With ‘Ant-Man’ Movie, Marvel Heads Down Slippery Hollywood Slope
Marvel’s Ant-Man soils a good father/daughter story with gratuitous foul language and underperformed at the box office. The Avengers: Age of Ultron turns foul language into a running gag where Captain America is kidded for being critical of it, and then winds up using some himself.
Many, many times you hear comments like. “That was a cool movie. I just wish it didn’t have all that foul language.”
Marvel is in business to make money. It makes a lot of money on its superhero movies. Marvel’s executives should consider, “Does adding foul language increase or decrease box office?”
In 20 years of research, Movieguide® has shown it decreases box office considerably. Over that period movies with extreme foul language averaged $31 million in domestic box office, movies with moderate foul language averaged $36 million and movies with little foul language averaged $42 million.

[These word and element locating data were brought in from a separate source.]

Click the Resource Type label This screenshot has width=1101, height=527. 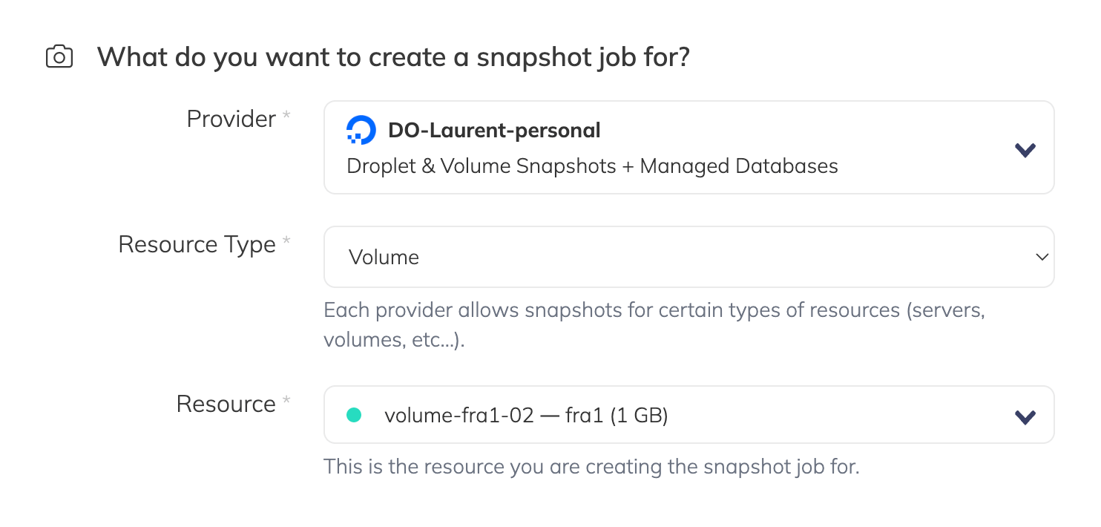[197, 244]
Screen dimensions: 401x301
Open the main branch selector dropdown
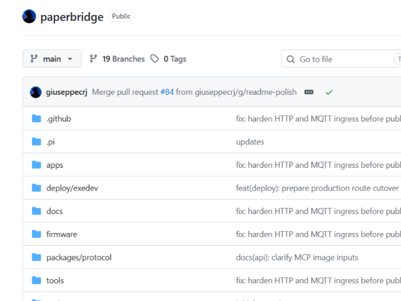click(x=52, y=59)
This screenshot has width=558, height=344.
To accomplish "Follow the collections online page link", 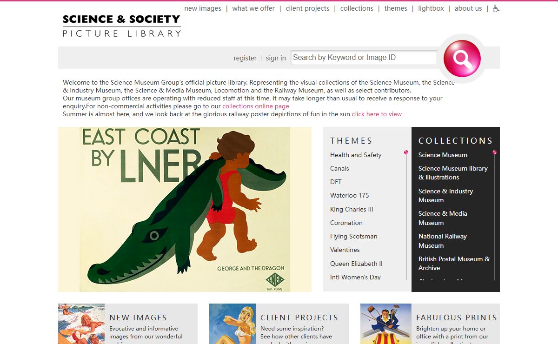I will pyautogui.click(x=256, y=106).
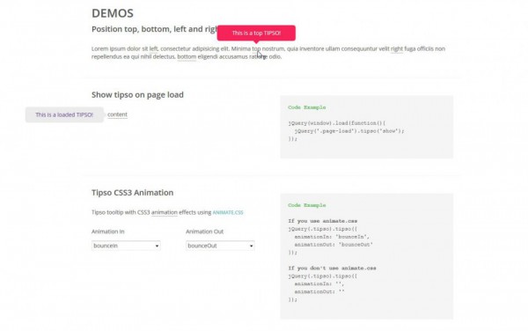Click the DEMOS heading

pos(113,13)

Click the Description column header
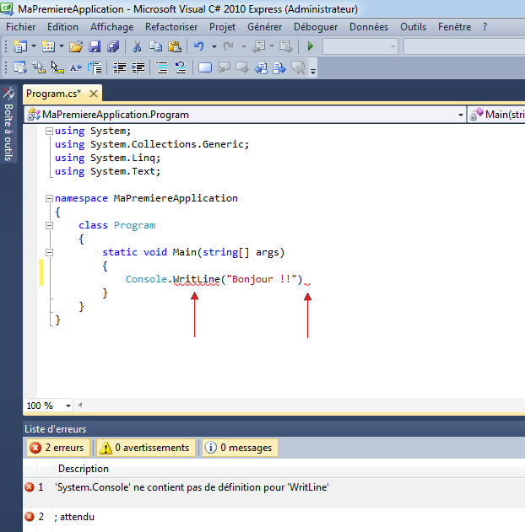(x=83, y=469)
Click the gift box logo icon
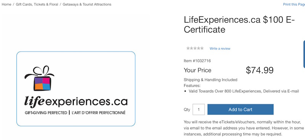The width and height of the screenshot is (305, 140). click(x=40, y=78)

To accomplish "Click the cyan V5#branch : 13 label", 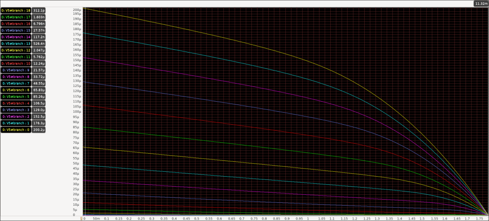I will (15, 43).
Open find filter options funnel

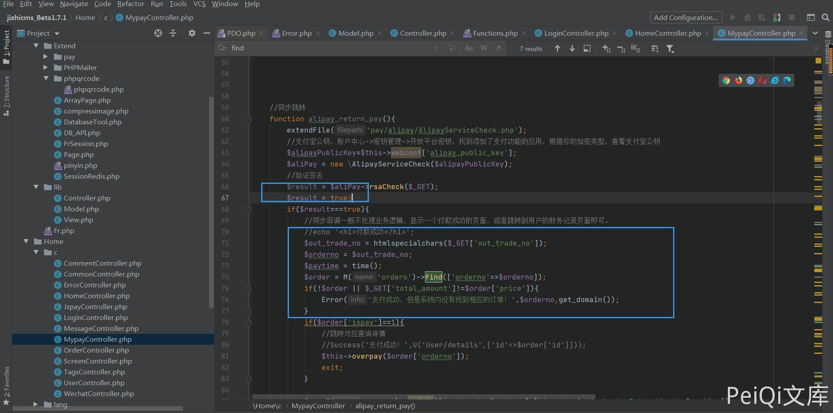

More than just money is at stake. Producers of movies and televisions shows can legitimately claim, “We’re reflecting the trend in American culture.”
It’s a cycle. The more you hear in movies and television, the more you hear in the culture, which leads to more in the media, then more in the culture.
The question Movieguide® asks executives is: “Do you want more vulgarity in the culture?” Even better, “Do you want more vulgarity in your home?” “Do you want your children and their friends to use more vulgarity?” “Do you want to put your children in schools where teachers use vulgarity?”
If those questions sound ridiculous, then answer this: “Do you think the average American moviegoer wants vulgarity in their movies and television shows?”
Some people do. Some people use vulgarity as punctuation. They like it in their movies, along with people getting drunk and vomiting. Is this Marvel’s target audience?
Media do influence children. How should Marvel, and all the other studios, influence the language of children? What would be beneficial? Do studios bear any responsibility for doing beneficial things?
Marvel is now owned by Disney. Walt Disney once said, “In our full-length cartoon features, as well as in our live action productions, we have tried to convey in story and song those virtues that make both children and adults attractive.”
Vulgarity is not a virtue that makes “both children and adults attractive.”
Ted Baehr is founder and publisher of Movieguide, as well as chairman of the Christian Film & Television Commission, and David Outten is production editor for Movieguide.